Une victoire importante pour le projet éolien…
Pour qui ? Des villes œuvrent en faveur de la biodiversité par différents moyens tels que : vergers solidaires, places publiques transformées en jardins comme à l’exemple de Nantes créant une cascade de 25 m de haut bordée d’une végétation luxuriante faisant un paradis pour les yeux et un baume pour le stress de notre vie quotidienne avec un grand lagon de faible profondeur dédié aux enfants. Une parfaite atmosphère et, qui plus est, accessible à tous car gratuite. Bref, des villes vertes voient le jour un peu partout dans le monde, des sanctuaires où l’innovation et l’engagement font critères en faveur de la planète (www.capitale-biodiversite.fr et www.metropole.nantes.fr/lieu/).

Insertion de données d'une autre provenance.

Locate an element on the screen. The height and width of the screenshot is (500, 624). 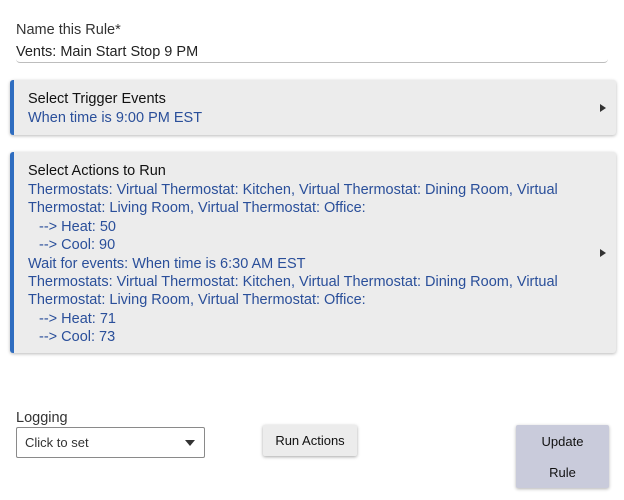
update-rule-button-line1: Update is located at coordinates (562, 441).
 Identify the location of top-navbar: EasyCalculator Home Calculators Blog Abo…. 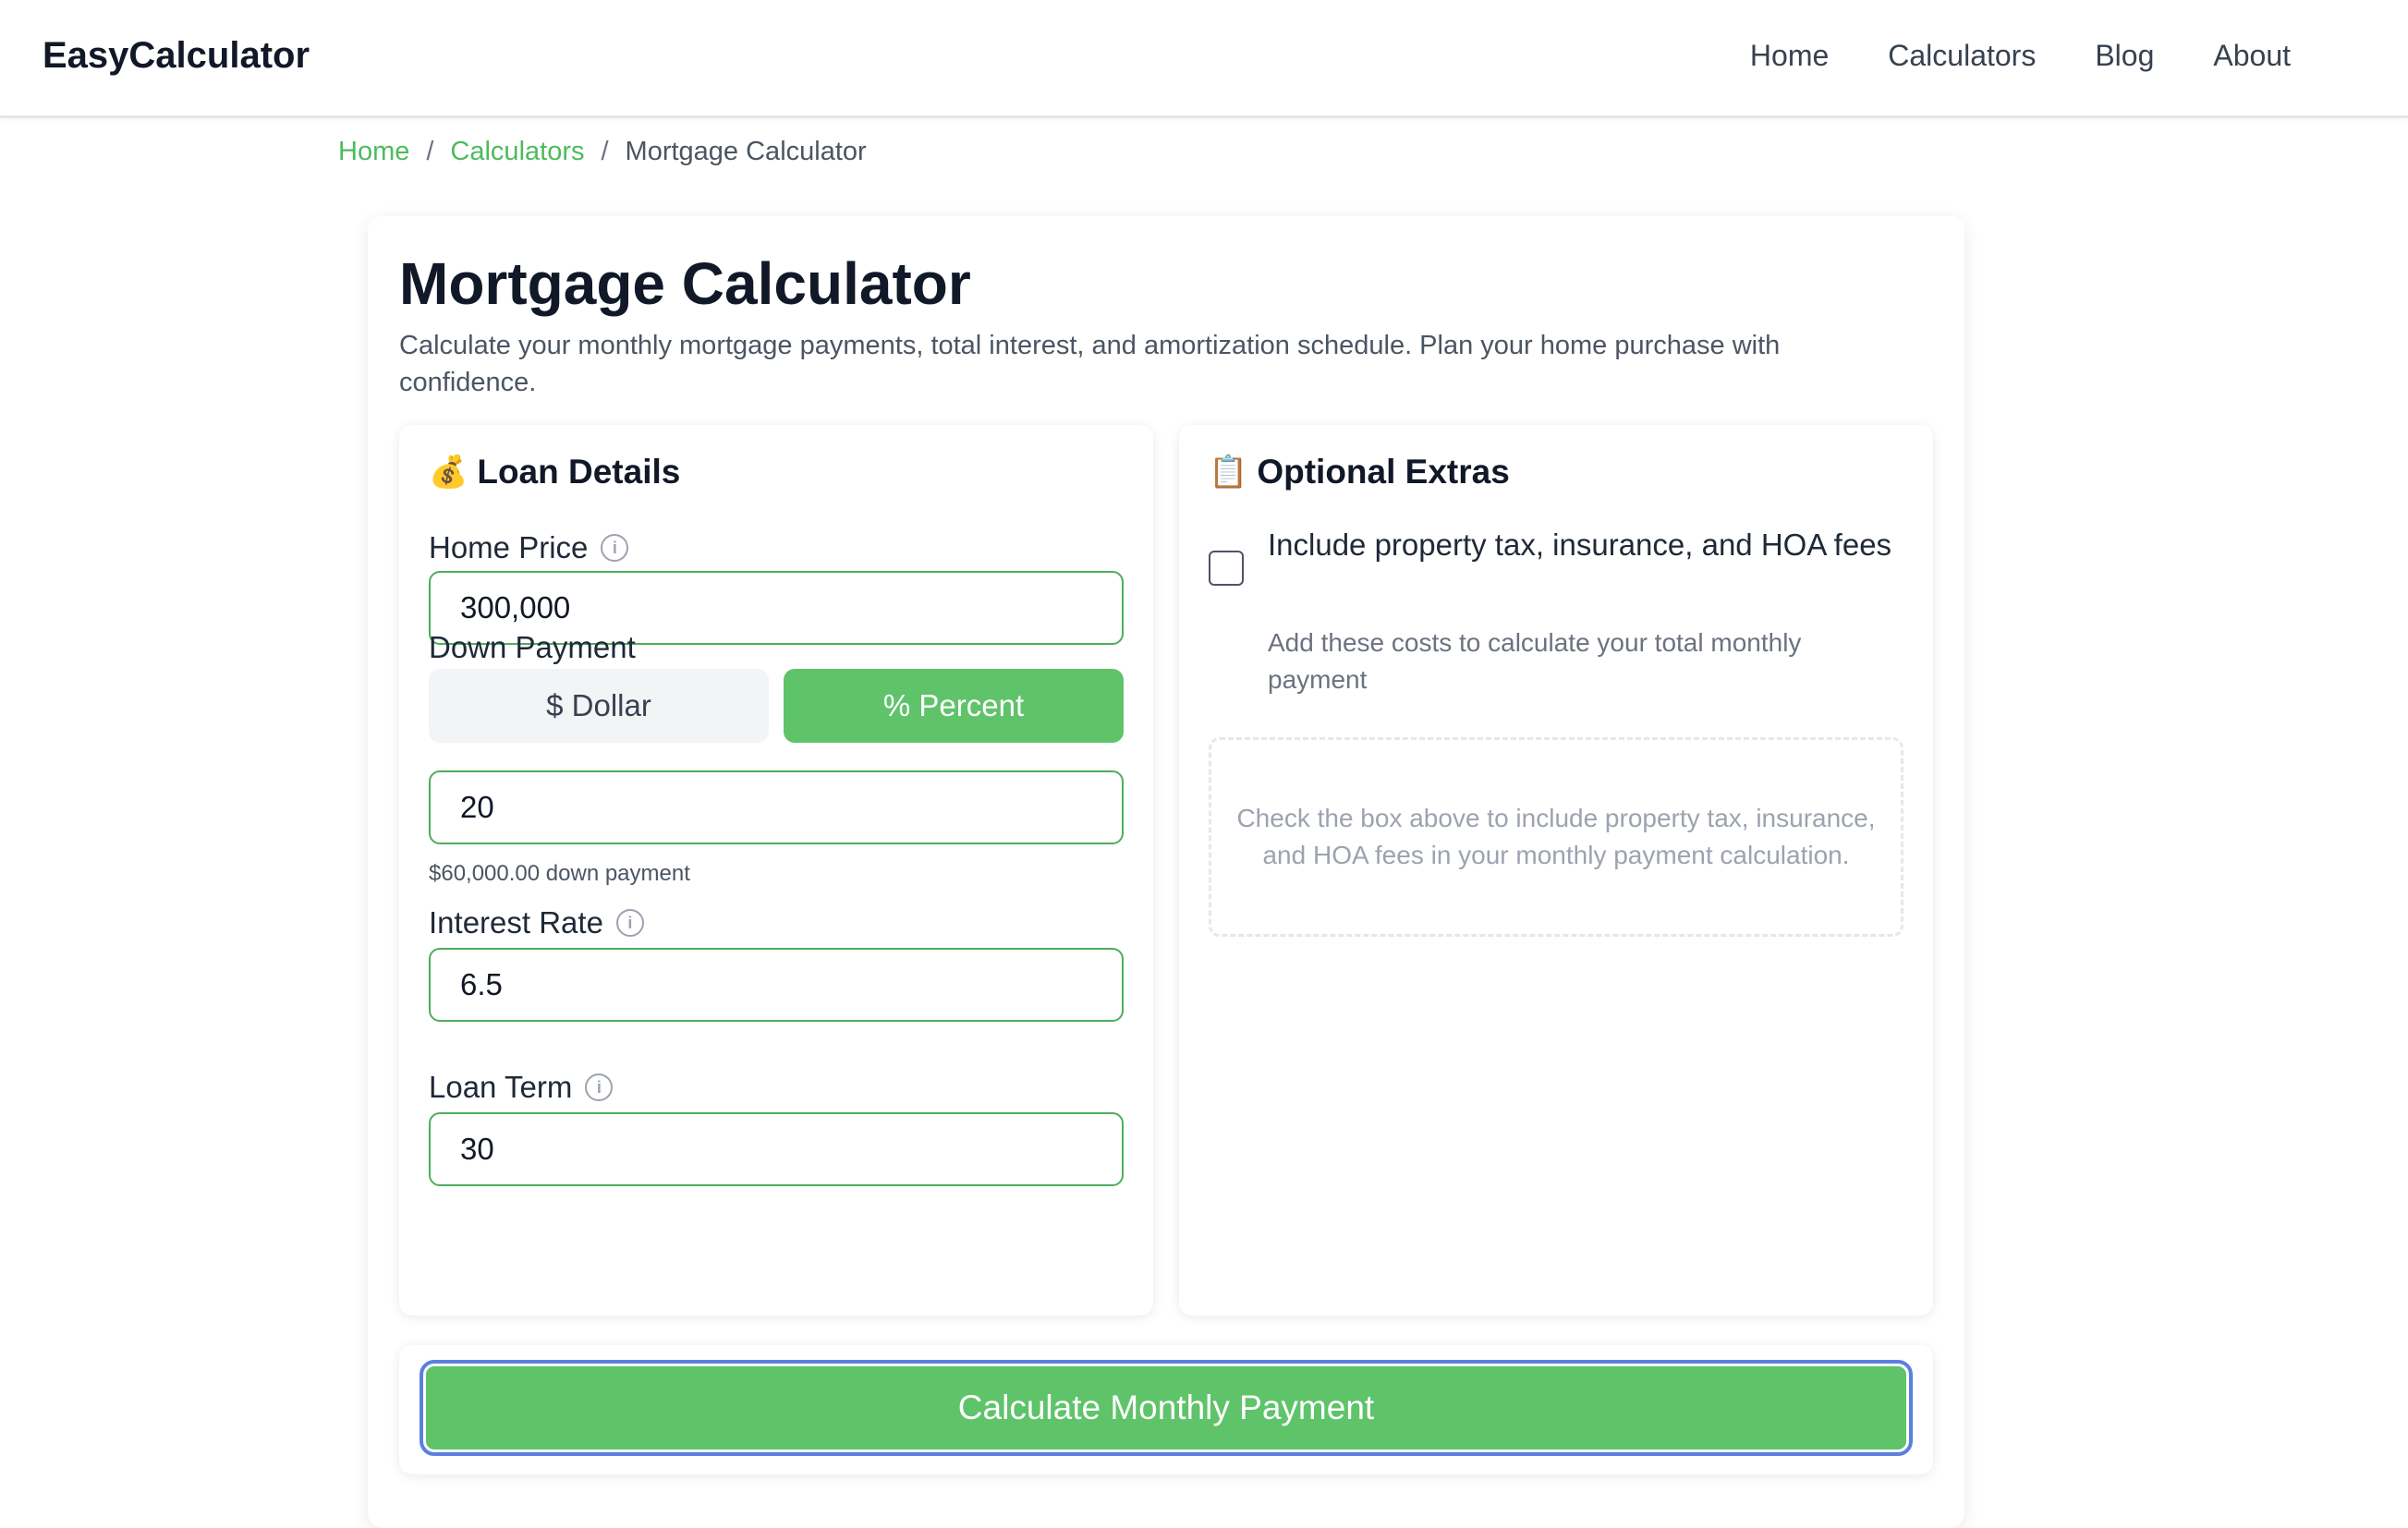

Et nous ? Nous qui vivons et avons la chance de vivre dans un bel écrin de nature vivante depuis des millénaires. Nous, non, je veux dire les promoteurs assoiffés par l’appât du gain, les politiques, veulent nous planter des machines de 180 m de haut, la Tour Eiffel 312 m ! Nous allons à l’encontre de la résilience.
Ils se frottent les mains, leurs yeux reflètent des $ – comme Picsou. Notre belle nature vivante et reposante va devenir un ballet d’énormes machines, déboisant, faisant fuir les animaux de leur territoire, mettant à la place une forêt de béton, d’acier, de bruit, de destruction, de pollution de l’air par les particules fines dans l’atmosphère. Sachant que le facteur de charge des éoliennes diminue avec leur usure qui est rapide, c’est d’ailleurs la raison pour laquelle elles doivent être remplacées après 15 à 20 ans de vie, et qui va payer les pots cassés ? Nous bien sûr, de la folie. Une aberration totale, une hypocrisie sans bornes de la soi-disant « énergie verte ». Sans oublier que nous détruisons des environnements et des populations à l’autre bout de la planète pour des minéraux servant à la fabrication des batteries qui, il faut le savoir, est une stratégie du cheval de Troie pour une souveraineté énergétique.
Oui, une victoire importante sur un silence terriblement accablant d’une population résignée, se sentant impuissante et continuellement muselée dans son droit de liberté. Une victoire importante. Quel sarcasme.